А сейчас они шли в больницу, и Юрка занозисто цеплялся до Генки:
— Ну расскажи, Ген, смешно же.
— Расскажи, Ген, — пристала заинтересованная Светка. Тон голоса у нее был такой просительный, что он не выдержал и уступил.
— Я, значит, в то лето у тетки в городе гостил, вот как-то в субботу она и говорит мне: «Да сходи, Ген, в баню, ты же привык в деревне в бане мыться, хоть попаришься всласть». Дает, значит, мне сумку с бельем, веник и двадцать копеек денег. Десять на баню и десять на лимонад. А идти в баню двух остановок не наберется, такое, значит, расстояние все нормальные люди пешком ходят. Ну, пошел и я, а идти надо через железную дорогу. Вот я дошел до железной дороги, смотрю — на путях товарняк перед светофором стоит, я, не долго думая, в последний вагон, на площадку, забрался, мыслю на нем-то до бани и доехать. По пути ведь. А он возьми и без остановки до самого Оренбурга и прошуровал. Я на нем, как цуцик, замерз. Целый час на вокзале отогревался, а ехать-то обратно надо, и денег на дорогу нет, всего двадцать копеек на баню.
— И как ты обратно вернулся? — улыбнулась Светка. Юрка, схватившись за живот, упал на траву и в припадке смеха задрыгал ногами:
— Ой, умора, ой, не могу, в баню на поезде.

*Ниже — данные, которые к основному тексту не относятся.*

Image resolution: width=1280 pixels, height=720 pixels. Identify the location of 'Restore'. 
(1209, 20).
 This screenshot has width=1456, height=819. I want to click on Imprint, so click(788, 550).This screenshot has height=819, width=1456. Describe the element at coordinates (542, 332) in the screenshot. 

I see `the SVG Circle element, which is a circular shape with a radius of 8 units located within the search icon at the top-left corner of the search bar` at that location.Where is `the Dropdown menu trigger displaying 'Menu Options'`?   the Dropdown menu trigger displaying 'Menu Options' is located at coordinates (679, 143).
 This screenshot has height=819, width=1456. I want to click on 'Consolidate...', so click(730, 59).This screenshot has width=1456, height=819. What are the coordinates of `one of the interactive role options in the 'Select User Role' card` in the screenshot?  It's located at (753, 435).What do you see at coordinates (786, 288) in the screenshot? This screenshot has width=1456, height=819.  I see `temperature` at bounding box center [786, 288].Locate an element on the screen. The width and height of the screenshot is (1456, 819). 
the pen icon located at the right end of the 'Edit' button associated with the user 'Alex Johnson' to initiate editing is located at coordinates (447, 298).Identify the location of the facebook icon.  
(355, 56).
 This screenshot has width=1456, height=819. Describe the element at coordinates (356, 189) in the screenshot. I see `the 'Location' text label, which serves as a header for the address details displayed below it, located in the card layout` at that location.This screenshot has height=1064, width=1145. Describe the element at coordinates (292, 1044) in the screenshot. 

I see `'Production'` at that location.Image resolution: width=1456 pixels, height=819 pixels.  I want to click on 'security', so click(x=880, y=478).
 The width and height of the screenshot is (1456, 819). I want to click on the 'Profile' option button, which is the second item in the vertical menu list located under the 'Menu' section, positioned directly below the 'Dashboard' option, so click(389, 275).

Рыжий плюхнулся рядом и, уронив лицо в ладони, в хохоте затряс плечами.
— Че осклабились? — взъярился Генка. — Ваша очередь, тащите эту бандуру сами.
Он снял и поставил баян рядом с ними.
— Он, чтобы обратно доехать, — давясь смехом, хрю кал Юрка, — картошку поварам в вагоне-ресторане чистил, ха-ха.
Рыжий, беря баян, начал недовольно гундеть:
— Зачем это пианино потащили, нужна Сережке ваша музыка, он прям умирает без нее?
— Не канючь, давай понесу, — предложил Юрка, забирая у Вовки баян, — а то соплями изойдешь.
— Сам донесу, — отбирая баян, обиженно заявил рыжий. — А ты сколько яблок взял? — кивнув на бидончик, поинтересовался он.
Светка открыла крышку и вслух пересчитала:
— Четыре, зато крупные.
— Че-ты-ре, — по слогам, вытаращив глаза, произнес Вовка, — так нельзя.
— Почему нельзя-то? — удивилась Светка.
— Четное количество только для покойников, — возмутился рыжий. — Вон дед Миша отвез брату в город десять яиц, а тот через неделю помер.
— А сколько лет брату деда Миши было? — щуря в усмешке зеленые глаза, поинтересовалась Светка.
Рыжий, почесав нос:
— Ну, он старше деда Миши лет на пять, значит за во семьдесят, — подытожил он.
— Совсем молоденький, — хмыкнул Юрка, — ясное дело, жалко.
— Дед Миша так и сказал: «Ему бы жить да жить еще, совсем зеленый», а вы четыре яблока, и кому — Сережке, не, так же нельзя, — недовольно обрубил он.
— Пойдем обратно сдавать в магазин, а где мы пятое яблоко возьмем? — обозлился на рыжего Генка. — Думай, что талдычишь.
— Все равно, четыре нельзя, — упрямо гнул свою линию рыжий.
— О чем вы спорите, давайте я одно съем, а три останется, — великодушно предложил Юрка.
— Это мы и без горбатых, сами сможем, — отверг Генка предложение друга.
Пока они осколком стекла делили яблоко, Светка собирала на поле цветы, на немой вопрос ребят объявила:
— Сережка на тумбочку поставит, ему приятно будет.
— То баян, то цветы, вы бы еще велосипед или стиральную машинку ему для поднятия настроения принесли, вот радости было бы, полные штаны, — урчал с набитым ртом рыжий.